We are living in an age of surveillance capitalism where technology is used to turn our daily lives into data sources to line the pockets of CEOs in Silicon Valley. Whereas once the big money makers were industrialists and manufacturers, now the big winners are the data giants who harvest our every click, like and share and sell the information to advertisers.
This creates problems for consumers who get to use social media services for free but often don’t understand the scale of data they give up in return. It also creates problems for workers, destroying some jobs and hollowing out others.
This year alone we are expected to lose 23,000 shops and 175,000 jobs from our high streets. Why? Because bricks and mortar shops struggle to compete with online giants like Amazon who know exactly who we are, where we are, what we like, and our entire purchase history.
Even jobs that survive are affected, with workers reporting they feel stripped of their worth. Four in 10 retail workers feel less fulfilled by their jobs than five years ago. It’s not much better for those on the other side, either. Amazon workers have said they feel like robots, do mind-numbing work, and are treated like numbers. Even in these boom sectors, jobs are not being replaced at the pace they are being lost. General Motors employed more people at the worst moments of the Great Depression than either Google or Facebook employs at the very height of their power now.
This is just a snapshot of what’s happening right across our economy. Inequality and in-work poverty are rocketing while wages stagnate. Two thirds of children living in poverty live in working families; and the UK is now the second most unequal country in terms of wealth, health, and pay.
These trends are taking their toll. New polling shows that a fifth of workers are more pessimistic about their career prospects than a year ago. Of these people, 60 per cent say it would be difficult to find a new job if they lost their job completely, with a third believing they would have to take a less senior job if that happened.
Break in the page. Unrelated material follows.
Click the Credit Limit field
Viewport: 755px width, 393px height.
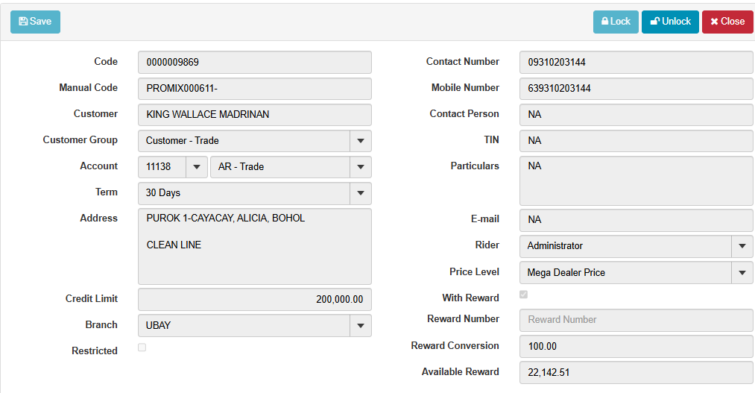(x=254, y=300)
Working people are losing hope. This cannot continue. That’s why the new Institute for the Future of Work has been set up to make sure that the technological revolution isn’t just about destruction, it’s about the creation of good work for all. Work should mean fair pay, fair conditions, equality, dignity, and autonomy. Good work gives us purpose, wellbeing, and the means to shape our own lives. It binds us together as a society.
That’s the sort of future the Labour Party believes in and is why we will rebalance the digital market back towards the public. This is why I’m calling for the competition authorities to review the acquisitions of the digital giants, with a view to demerging where market dominance is damaging consumers. The regulator should also use interim powers to block all future tech mergers taking place while that review is ongoing.
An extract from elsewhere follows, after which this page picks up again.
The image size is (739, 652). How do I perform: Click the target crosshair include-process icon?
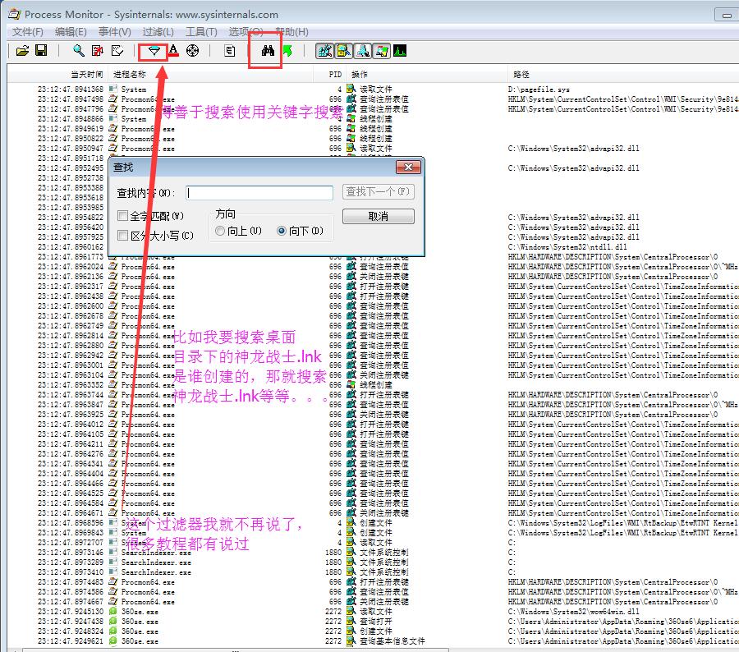193,51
Competition regulation shouldn’t just be about consumers – it should be about workers too, which is why I’ll be looking at how we could make the creation of “good work” (and preventing the destruction of good jobs) part of the public interest test for tech mergers.
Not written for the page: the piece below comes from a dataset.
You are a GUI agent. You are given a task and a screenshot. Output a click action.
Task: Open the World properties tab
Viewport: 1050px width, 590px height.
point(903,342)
Labour is also calling for workers likely to be adversely affected by AI and automation to be represented on the government’s policy advisory boards where they are currently left out.
Recent research from think thank doteveryone shows that one in four tech workers in the UK have witnessed decisions they thought would have a negative impact on society, and that nearly a fifth of those left their jobs as a result.
It’s time for a new culture where workers have a greater say in the industries they build. We cannot leave the future of work to market forces alone, there is too much at stake. The laissez-faire approach has failed and working people today are living with the consequences.
It’s time for us to take control of technology in the public interest. That’s the only way we will build a future of work where the rise of the robots doesn’t mean a fall in the standards of living.